### Stated task 1
Answer these questions using the article on Twitter and free speech below:
(a) On what date did Yoel Roth resign?
(b) In which newspaper did his opinion article appear?
(c) What percentage of the company's revenue came from ads when Musk bought it?
### Stated task 2
From the article on Twitter and free speech that follows, list each thing Roth says his team did.

### Extracted text
◇ ◇ ◇ ◇ ◇

Google and Apple, potential obstacles for Musk in his mission to restore free speech on Twitter

The former security and trust chief warned that these app stores have more power than Musk believes when it comes to controlling what the social network censors.

Yoel Roth, former global head of security and trust at Twitter, explained several factors why it is complicated to achieve the freedom of speech that Elon Musk wants. In an opinion article published in The New York Times, the former executive, who resigned on November 11, called Musk "the self-declared free speech absolutist" and warned that Elon Musk's pro-stance of "brand of radical transformation" could spell trouble for the social network.

According to the former manager, jobs like the one he held are not easy. As he explains it, his team was responsible for exposing "government-backed troll farms meddling in elections," they introduced "tools for contextualizing dangerous misinformation" and "banned President Donald Trump" from accessing his Twitter account. Work that he defines as "unrelenting and contentious."

Advertisers and laws complicate freedom of expression

This work has a major drawbacks: the advertisers, Roth says they play a key role in helping Twitter moderate its content and, by extension, freedom of opinion:

As long as 90 percent of the company’s revenue comes from ads (as was the case when Mr. Musk bought the company), Twitter has little choice but to operate in a way that won’t imperil the revenue streams that keep the lights on. This has already proved to be challenging.

◇ ◇ ◇ ◇ ◇

### Extracted records

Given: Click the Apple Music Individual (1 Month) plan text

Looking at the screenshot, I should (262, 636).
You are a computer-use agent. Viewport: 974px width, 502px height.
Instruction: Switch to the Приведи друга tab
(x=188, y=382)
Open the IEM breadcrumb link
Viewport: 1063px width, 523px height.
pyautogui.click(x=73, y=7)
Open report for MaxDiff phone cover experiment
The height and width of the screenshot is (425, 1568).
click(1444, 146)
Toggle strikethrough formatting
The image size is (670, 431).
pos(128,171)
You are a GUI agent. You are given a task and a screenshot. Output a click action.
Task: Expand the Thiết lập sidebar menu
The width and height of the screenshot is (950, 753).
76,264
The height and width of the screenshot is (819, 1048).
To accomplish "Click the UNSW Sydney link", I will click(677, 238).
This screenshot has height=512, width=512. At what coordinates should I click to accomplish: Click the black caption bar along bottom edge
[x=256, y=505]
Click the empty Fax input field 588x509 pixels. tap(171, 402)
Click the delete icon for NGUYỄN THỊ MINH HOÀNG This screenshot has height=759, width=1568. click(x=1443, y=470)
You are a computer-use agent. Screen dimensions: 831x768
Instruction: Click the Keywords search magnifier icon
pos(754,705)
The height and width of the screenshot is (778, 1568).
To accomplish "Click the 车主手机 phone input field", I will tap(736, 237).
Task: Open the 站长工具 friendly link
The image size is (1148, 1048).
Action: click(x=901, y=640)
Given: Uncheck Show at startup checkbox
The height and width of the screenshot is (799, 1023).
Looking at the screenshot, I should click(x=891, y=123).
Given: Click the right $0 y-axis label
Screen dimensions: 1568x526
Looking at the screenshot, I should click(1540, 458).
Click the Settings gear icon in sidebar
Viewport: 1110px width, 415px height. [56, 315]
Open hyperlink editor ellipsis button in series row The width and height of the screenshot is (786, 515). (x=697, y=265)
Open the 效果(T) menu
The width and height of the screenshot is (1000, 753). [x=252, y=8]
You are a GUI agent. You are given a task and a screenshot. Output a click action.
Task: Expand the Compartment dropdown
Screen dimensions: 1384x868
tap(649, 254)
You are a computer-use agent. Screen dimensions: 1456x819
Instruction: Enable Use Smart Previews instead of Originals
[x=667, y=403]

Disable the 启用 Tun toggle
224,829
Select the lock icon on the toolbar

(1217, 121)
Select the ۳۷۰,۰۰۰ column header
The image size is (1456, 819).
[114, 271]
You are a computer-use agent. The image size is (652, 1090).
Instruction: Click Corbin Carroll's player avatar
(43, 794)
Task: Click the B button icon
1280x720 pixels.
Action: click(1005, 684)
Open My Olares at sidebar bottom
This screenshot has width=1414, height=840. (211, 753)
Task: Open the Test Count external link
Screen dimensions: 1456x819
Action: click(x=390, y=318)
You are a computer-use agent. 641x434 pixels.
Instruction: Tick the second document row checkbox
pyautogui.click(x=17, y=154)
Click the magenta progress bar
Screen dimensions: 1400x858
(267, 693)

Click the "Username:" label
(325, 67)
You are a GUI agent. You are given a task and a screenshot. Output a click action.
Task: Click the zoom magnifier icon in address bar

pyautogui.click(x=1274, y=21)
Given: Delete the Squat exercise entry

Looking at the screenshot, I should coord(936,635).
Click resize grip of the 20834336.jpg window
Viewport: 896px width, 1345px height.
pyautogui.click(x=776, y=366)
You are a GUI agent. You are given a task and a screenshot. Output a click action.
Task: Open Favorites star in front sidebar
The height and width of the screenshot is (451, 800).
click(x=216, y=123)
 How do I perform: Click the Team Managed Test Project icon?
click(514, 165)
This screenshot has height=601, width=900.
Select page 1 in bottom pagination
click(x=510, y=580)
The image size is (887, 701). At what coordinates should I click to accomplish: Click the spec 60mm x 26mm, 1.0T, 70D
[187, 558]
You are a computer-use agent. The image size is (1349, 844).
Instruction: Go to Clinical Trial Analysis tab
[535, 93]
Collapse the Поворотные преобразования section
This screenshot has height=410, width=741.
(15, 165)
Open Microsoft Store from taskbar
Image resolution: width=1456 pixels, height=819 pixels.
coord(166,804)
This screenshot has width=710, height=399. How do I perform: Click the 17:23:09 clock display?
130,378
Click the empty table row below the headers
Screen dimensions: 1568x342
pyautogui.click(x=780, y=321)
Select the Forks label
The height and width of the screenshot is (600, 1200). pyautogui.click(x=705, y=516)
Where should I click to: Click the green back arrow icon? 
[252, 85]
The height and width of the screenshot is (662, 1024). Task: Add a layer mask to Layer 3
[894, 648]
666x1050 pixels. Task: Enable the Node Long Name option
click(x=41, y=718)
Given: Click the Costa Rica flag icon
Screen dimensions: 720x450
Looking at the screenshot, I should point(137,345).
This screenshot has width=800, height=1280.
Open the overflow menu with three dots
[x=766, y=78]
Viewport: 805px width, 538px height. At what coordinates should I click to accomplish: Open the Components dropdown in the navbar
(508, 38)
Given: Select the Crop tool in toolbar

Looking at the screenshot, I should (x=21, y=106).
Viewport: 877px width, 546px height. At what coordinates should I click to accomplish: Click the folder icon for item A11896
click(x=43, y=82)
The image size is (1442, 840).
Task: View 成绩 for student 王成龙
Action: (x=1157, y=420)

◇ ◇ ◇ ◇ ◇

### Correct answer 1
(a) November 11
(b) The New York Times
(c) 90 percent

### Correct answer 2
- Exposed government-backed troll farms meddling in elections
- Introduced tools for contextualizing dangerous misinformation
- Banned President Donald Trump from accessing his Twitter account